Insert 18333fig0404.png Figure 4-4. The GitHub user dashboard.
Next you can create a new repository.
Creating a New Repository
Start by clicking the "create a new one" link next to Your Repositories on the user dashboard. You’re taken to the Create a New Repository form (see Figure 4-5).
Insert 18333fig0405.png Figure 4-5. Creating a new repository on GitHub.
All you really have to do is provide a project name, but you can also add a description. When that is done, click the "Create Repository" button. Now you have a new repository on GitHub (see Figure 4-6).
Insert 18333fig0406.png Figure 4-6. GitHub project header information.
Since you have no code there yet, GitHub will show you instructions for how create a brand-new project, push an existing Git project up, or import a project from a public Subversion repository (see Figure 4-7).
Insert 18333fig0407.png Figure 4-7. Instructions for a new repository.
These instructions are similar to what we’ve already gone over. To initialize a project if it isn’t already a Git project, you use
$ git init $ git add . $ git commit -m 'initial commit'
When you have a Git repository locally, add GitHub as a remote and push up your master branch:
$ git remote add origin email@example.com:testinguser/iphone_project.git $ git push origin master
Now your project is hosted on GitHub, and you can give the URL to anyone you want to share your project with. In this case, it’s
http://github.com/testinguser/iphone_project. You can also see from the header on each of your project’s pages that you have two Git URLs (see Figure 4-8).
Insert 18333fig0408.png Figure 4-8. Project header with a public URL and a private URL.
The Public Clone URL is a public, read-only Git URL over which anyone can clone the project. Feel free to give out that URL and post it on your web site or what have you.
The Your Clone URL is a read/write SSH-based URL that you can read or write over only if you connect with the SSH private key associated with the public key you uploaded for your user. When other users visit this project page, they won’t see that URL—only the public one.
Importing from Subversion
If you have an existing public Subversion project that you want to import into Git, GitHub can often do that for you. At the bottom of the instructions page is a link to a Subversion import. If you click it, you see a form with information about the import process and a text box where you can paste in the URL of your public Subversion project (see Figure 4-9).
Insert 18333fig0409.png Figure 4-9. Subversion importing interface.
If your project is very large, nonstandard, or private, this process probably won’t work for you. In Chapter 7, you’ll learn how to do more complicated manual project imports.
Let’s add the rest of the team. If John, Josie, and Jessica all sign up for accounts on GitHub, and you want to give them push access to your repository, you can add them to your project as collaborators. Doing so will allow pushes from their public keys to work.
Click the "edit" button in the project header or the Admin tab at the top of the project to reach the Admin page of your GitHub project (see Figure 4-10).
Insert 18333fig0410.png Figure 4-10. GitHub administration page.
To give another user write access to your project, click the “Add another collaborator” link. A new text box appears, into which you can type a username. As you type, a helper pops up, showing you possible username matches. When you find the correct user, click the Add button to add that user as a collaborator on your project (see Figure 4-11).
Insert 18333fig0411.png Figure 4-11. Adding a collaborator to your project.
When you’re finished adding collaborators, you should see a list of them in the Repository Collaborators box (see Figure 4-12).
Insert 18333fig0412.png Figure 4-12. A list of collaborators on your project.

» Recorded information
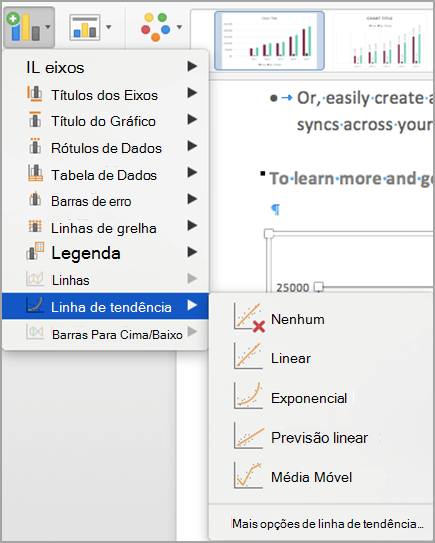Select the first chart style thumbnail

point(269,41)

» Short problem 1
In the GitHub passage, what is the only thing you really have to provide when creating a new repository?
» Short problem 2
Please repeat the GitHub passage from "The Your Clone" to "manual project imports.".
» Short problem 3
List every Git command shown in the GitHub passage.

» Exercise result 1
A project name.

» Exercise result 2
The Your Clone URL is a read/write SSH-based URL that you can read or write over only if you connect with the SSH private key associated with the public key you uploaded for your user. When other users visit this project page, they won’t see that URL—only the public one.
Importing from Subversion
If you have an existing public Subversion project that you want to import into Git, GitHub can often do that for you. At the bottom of the instructions page is a link to a Subversion import. If you click it, you see a form with information about the import process and a text box where you can paste in the URL of your public Subversion project (see Figure 4-9).
Insert 18333fig0409.png Figure 4-9. Subversion importing interface.
If your project is very large, nonstandard, or private, this process probably won’t work for you. In Chapter 7, you’ll learn how to do more complicated manual project imports.

» Exercise result 3
- git init
- git add .
- git commit -m 'initial commit'
- git remote add origin email@example.com:testinguser/iphone_project.git
- git push origin master